35 killed in mine fire; negligence is alleged


by Roman Woronowycz
Kyiv Press Bureau

KYIV - In yet another mining disaster - which have become all too common occurrences in Ukraine's most neglected industrial sector - 35 miners lost their lives on July 7 after a fire swept through a colliery of the Ukraina mine in the small town of Ukrainsk, Donetsk Oblast.

The mine's director and several lower-level managers were arrested and could face up to eight years in jail for negligent homicide if convicted.

The catastrophe occurred in the wee morning hours with a shift change under way and the mine filled with workers. Most of the 114 miners below the surface at the time managed to escape the mine, but 35 - some in an elevator and only meters short of safety - were not so lucky as hot flames raced upward from the 570-meter level where the fire began. Most died from the toxic fumes. Eleven miners were hospitalized, none with life-threatening injuries.

Because the fire continued to burn four days after the initial incident and temperatures hovered around 600 degrees early on, rescuers did not have access to the bodies and the source of the inferno for 24 hours. While the cause was still unknown, emergency workers and coal miners were speculating that a short circuit in a conveyor belt had caused the disaster.

On July 10 First Vice Prime Minister Oleh Dubyna visited the devastated mine and said that the shoddy conditions in the mine and the terrible work discipline were to blame for the tragedy.

"The deaths could have been averted very easily," he told reporters, according to Studio 1+1 Television.

Investigators are speculating that if certain workers responsible for safety had been at their work stations they could have easily extinguished the fire when it first broke out. According to Studio 1+1 Television, experts at the scene investigating the tragedy said they believed a bucket or two of water could have extinguished the blaze. Mr. Dubyna blamed the mine's management for a laissez-faire attitude to the mine and its workers.

The Ukraina mine has relatively new coal dust screens and ventilation systems, but the essential machinery that mines the coal and carries it to the surface is among the oldest in Ukraine, according to various news accounts.

Although an article in the Parliament newspaper Holos Ukrainy quoted Serhii Luniov, director of the Donetsk department of the State Department for Labor Safety, as saying that the mine met all safety standards for toxic and coal dust emissions, it also noted that two months ago, during a joint session of the Ministry of Energy and Mr. Luniov's agency, the Ukraina mine was singled out as the area's least safe.

On July 9 President Leonid Kuchma declared a day of mourning for the deceased miners, while Prime Minister Anatolii Kinakh announced that the relatives of the deceased would be extended government financial support.

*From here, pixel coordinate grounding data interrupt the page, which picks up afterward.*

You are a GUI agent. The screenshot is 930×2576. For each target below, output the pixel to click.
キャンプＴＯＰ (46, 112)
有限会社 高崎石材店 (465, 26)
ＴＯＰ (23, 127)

In his first words after setting down on Ukrainian soil, NATO Secretary General George Robertson expressed his condolences to the relatives after arriving at Kyiv's Boryspil Airport on July 8. Two days later, during a previously scheduled visit to Donetsk, he honored Ukraine's miners with a visit to a monument to their dead. There he explained that he knew well their plight and the plight of the families from his 21 years representing a mining region in the British Parliament.

Meanwhile, the Verkhovna Rada opened its weekly session on July 9 with a moment of silence in memory of the dead. Afterwards, the national deputies voted to donate a single day's compensation from their monthly salaries of 1,400 hrv. Because 34 lawmakers voted against such a proposal, each national deputy was asked to make his declaration with the legislative secretariat individually.

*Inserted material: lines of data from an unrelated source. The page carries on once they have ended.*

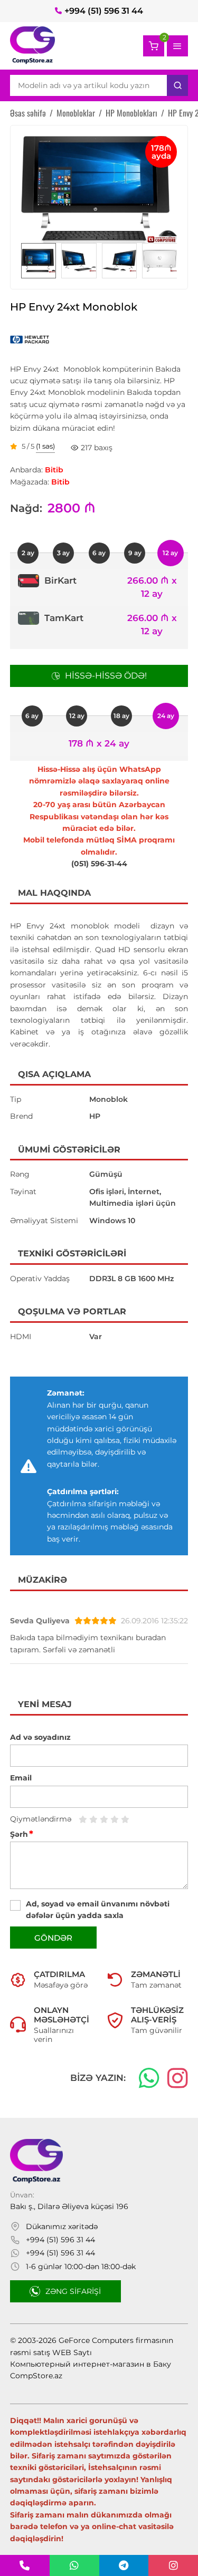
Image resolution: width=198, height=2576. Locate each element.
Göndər (53, 1938)
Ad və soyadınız (40, 1737)
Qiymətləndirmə (40, 1819)
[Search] (177, 85)
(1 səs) (45, 446)
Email (21, 1778)
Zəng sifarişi (73, 2291)
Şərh (21, 1834)
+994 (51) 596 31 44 (103, 11)
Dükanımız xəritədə (62, 2226)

More than 3,400 miners have died in various disasters related to their work over the course of the last decade, according to Interfax-Ukraine. Citing a July 6 government resolution on a program of enhanced workers' safety in the mining industry, the report noted that there have been 702 underground fires, 38 coal dust explosions, 78 methane explosions and 1,400 cave-ins and avalanches in Ukraine in the last 10 years.

While Ukraine ranks 10th in the world in coal extraction, it is first in deaths, according to Interfax. Of the 190 working coal mines in Ukraine, 90 percent contain dangerous levels of methane and 60 percent exceed safe coal dust levels.